Rio Ferdinand has ruled himself out of contention to return to the role of England captain as successor to John Terry.
Along with Steven Gerrard, Joe Hart and Ashley Cole, the Manchester United centre-back had been listed as a candidate to become the new skipper after Terry was on Friday stripped of the honour.
The Football Association decided to take the armband away from the Chelsea captain amid his court case for allegedly racially abusing Queens Park Rangers defender Anton Ferdinand.
But Rio Ferdinand, brother of Anton, has no interest in again becoming England and Fabio Capello's on-field leader having previously filled the role two years ago.
The 33-year-old, who is not certain of a place in England's Euro 2012 squad, became captain in 2010 after Terry had been demoted for a first time following allegations about his private life, but the decision was later reversed by Capello.
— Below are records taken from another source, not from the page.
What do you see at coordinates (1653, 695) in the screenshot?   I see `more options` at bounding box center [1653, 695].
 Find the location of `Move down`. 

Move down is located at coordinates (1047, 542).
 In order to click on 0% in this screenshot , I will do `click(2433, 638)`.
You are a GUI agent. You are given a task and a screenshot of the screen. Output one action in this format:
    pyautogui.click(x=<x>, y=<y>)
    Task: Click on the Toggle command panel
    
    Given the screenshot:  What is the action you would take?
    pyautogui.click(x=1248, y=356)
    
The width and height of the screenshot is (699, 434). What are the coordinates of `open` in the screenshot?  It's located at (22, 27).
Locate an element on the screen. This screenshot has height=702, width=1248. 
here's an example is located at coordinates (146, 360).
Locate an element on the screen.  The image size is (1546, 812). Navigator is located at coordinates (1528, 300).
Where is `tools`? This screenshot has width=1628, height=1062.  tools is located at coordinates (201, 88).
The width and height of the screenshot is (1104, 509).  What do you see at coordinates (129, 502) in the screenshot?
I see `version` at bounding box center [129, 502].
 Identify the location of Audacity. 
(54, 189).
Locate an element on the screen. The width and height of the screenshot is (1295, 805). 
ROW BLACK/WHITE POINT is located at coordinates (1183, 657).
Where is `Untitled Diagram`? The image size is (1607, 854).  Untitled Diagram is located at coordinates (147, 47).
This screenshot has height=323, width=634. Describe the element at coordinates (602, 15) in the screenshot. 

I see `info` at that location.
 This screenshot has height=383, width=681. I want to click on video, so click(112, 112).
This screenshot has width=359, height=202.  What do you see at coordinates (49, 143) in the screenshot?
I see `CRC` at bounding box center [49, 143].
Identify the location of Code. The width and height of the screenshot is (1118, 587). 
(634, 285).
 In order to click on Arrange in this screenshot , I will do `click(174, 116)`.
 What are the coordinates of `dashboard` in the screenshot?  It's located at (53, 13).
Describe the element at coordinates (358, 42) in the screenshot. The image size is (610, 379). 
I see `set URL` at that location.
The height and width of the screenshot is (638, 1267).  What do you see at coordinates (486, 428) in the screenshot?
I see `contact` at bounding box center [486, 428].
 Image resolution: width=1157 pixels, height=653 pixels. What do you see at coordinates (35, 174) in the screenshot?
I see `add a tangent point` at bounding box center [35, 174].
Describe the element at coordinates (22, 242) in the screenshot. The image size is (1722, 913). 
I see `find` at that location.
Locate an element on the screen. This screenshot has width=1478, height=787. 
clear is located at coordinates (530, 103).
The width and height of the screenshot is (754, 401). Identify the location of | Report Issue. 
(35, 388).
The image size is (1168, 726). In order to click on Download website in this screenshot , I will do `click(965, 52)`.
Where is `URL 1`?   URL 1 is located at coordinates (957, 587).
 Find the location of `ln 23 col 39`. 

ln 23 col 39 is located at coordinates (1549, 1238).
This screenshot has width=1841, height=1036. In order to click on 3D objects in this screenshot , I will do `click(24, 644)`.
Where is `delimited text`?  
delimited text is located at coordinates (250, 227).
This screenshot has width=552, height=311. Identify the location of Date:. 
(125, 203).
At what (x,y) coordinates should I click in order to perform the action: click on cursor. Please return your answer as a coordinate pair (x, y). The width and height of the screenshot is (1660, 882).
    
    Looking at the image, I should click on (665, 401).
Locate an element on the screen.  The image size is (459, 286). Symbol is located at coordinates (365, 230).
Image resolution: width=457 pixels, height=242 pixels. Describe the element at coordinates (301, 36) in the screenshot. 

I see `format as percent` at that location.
Rio Ferdinand said on Twitter: "I don't want to be england captain after the last episode,just want to concentrate on playin for utd&if I make the squad then as ever I'll be delighted." (sic)
FA chairman David Bernstein on Friday morning spoke to Terry via telephone and informed him of the governing body's decision
Bernstein had on Thursday contacted the other members of the organisation's 12-strong board to seek their views on Terry's captaincy
Calls had been mounting for Terry to stand down after it was announced he would not go on trial for the alleged racial abuse of Anton Ferdinand until 9th July, after this summer's European Championship, having on Wednesday pleaded not guilty at magistrates' court.
English football's governing body was wary of being accused of pre-judging that case, with Terry innocent until proven guilty, but prominent figures inside the FA were of the opinion that he should not be allowed to lead his country amid such serious allegations.